There are unrealistic expectations too. As a user of a general-purpose computer, you have no way to determine whether your machine is suitable for storing private keys, and almost 100% of people are unable to comply with security advice. That tells you it’s the system that’s broken. It’s a blame game, and security advice is as much cargo cult as anything else.
What would a better identity system look like? There would be an end to ever-changing advice; you’d be notified if your information got stolen, just as you know if your physical driving license is stolen; there would be an end to unreasonable expectations of both humans and computers; the legal owner of the identity would be the person identified and would be non-transferable and irrevocable; it would not depend on the integrity of 3rd-party systems like DNS and CAs and patch management mechanisms; we’ll know we’re there once the criminal marketplace vanishes.

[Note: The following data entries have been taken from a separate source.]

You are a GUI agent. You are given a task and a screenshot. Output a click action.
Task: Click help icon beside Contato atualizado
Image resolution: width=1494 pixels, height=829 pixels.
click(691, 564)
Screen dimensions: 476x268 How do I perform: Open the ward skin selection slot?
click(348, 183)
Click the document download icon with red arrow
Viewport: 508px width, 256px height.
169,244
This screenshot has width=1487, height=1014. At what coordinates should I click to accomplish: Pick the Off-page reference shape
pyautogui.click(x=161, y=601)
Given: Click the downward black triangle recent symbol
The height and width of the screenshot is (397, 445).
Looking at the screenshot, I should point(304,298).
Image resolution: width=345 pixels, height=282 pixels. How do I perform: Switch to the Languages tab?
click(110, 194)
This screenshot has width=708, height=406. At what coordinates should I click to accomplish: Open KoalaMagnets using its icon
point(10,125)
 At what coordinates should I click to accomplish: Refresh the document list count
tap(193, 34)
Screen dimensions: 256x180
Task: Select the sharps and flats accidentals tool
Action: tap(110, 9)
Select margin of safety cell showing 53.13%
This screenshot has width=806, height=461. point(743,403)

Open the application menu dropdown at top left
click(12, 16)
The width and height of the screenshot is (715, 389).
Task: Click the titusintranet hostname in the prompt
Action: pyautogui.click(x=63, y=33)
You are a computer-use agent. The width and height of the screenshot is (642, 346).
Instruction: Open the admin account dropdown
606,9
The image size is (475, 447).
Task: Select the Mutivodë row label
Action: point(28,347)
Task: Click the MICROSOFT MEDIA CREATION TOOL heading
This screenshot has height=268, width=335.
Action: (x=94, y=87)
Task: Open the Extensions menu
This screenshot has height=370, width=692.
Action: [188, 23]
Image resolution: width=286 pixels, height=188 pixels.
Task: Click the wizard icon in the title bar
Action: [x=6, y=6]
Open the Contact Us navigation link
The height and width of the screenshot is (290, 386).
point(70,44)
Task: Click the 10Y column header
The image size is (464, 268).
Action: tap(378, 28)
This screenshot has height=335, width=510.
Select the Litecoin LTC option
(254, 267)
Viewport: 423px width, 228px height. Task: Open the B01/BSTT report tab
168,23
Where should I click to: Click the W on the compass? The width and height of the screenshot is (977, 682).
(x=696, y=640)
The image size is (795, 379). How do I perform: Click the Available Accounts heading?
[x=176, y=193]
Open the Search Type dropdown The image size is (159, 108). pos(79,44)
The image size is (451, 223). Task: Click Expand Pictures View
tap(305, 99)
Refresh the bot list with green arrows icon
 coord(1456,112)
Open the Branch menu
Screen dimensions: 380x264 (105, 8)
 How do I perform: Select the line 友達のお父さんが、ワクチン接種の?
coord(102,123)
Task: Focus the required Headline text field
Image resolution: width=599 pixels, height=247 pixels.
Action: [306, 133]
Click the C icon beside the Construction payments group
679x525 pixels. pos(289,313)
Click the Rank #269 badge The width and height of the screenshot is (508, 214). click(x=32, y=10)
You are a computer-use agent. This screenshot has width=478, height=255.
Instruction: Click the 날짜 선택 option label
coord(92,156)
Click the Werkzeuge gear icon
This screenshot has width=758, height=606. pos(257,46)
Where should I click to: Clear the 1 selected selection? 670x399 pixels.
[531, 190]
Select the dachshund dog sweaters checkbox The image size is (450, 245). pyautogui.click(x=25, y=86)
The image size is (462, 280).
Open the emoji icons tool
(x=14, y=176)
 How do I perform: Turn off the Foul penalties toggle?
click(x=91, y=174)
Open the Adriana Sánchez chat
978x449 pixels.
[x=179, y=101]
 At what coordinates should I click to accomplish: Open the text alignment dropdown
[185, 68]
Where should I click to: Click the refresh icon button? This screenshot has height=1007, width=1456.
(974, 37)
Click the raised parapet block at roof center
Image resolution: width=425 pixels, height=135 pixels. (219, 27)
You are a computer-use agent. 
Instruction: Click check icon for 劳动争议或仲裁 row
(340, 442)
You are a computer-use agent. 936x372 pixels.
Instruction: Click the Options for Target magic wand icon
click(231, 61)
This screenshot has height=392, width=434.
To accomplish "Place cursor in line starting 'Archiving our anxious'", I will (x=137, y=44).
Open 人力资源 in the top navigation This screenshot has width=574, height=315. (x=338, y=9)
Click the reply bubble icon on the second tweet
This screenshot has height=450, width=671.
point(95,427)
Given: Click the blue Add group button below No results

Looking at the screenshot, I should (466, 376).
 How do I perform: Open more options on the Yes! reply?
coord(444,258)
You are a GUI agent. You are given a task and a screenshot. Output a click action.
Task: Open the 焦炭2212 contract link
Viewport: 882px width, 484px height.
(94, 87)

Questions: What might we do about certificate revocation? A probation period is the next thing to do, as how people learn of a SIM swap is a flood of password reset messages in email, and then it’s a race. I asked whether rather than fixing the whole world, we should fix it one relying party at a time? Banks give you physical tokens after all, as they’re regulated and have to eat the losses. Allison agreed; in 2019 she talked about SIM swap to many banks but had no interest from any crypto exchange. Curiously, the lawsuits tend to target carriers rather than the exchanges. What about SS7? There are sophisticated Russian criminal gangs doing such attacks, but they require a privileged position in the network, like BGP attacks. What about single signon? The market is currently in flux and might eventually settle on a few vendors. What about SMS spoofing attacks? Allison hasn’t seen them in 4g marketplaces or in widespread criminal use. Caller-ID spoofing is definitely used, by bad guys who organise SWATting. Should we enforce authentication tokens? The customer service department will be inundated with people who have lost theirs and that will become the backdoor. Would blockchains help? No, they’re just an audit log, and the failures are upstream. The social aspect is crucial: people know how to protect their physical cash in their wallet, and a proper solution to the identity problem must work like that. It’s not an impossible task, and might involve a chip in your driver’s license. It’s mostly about getting the execution right.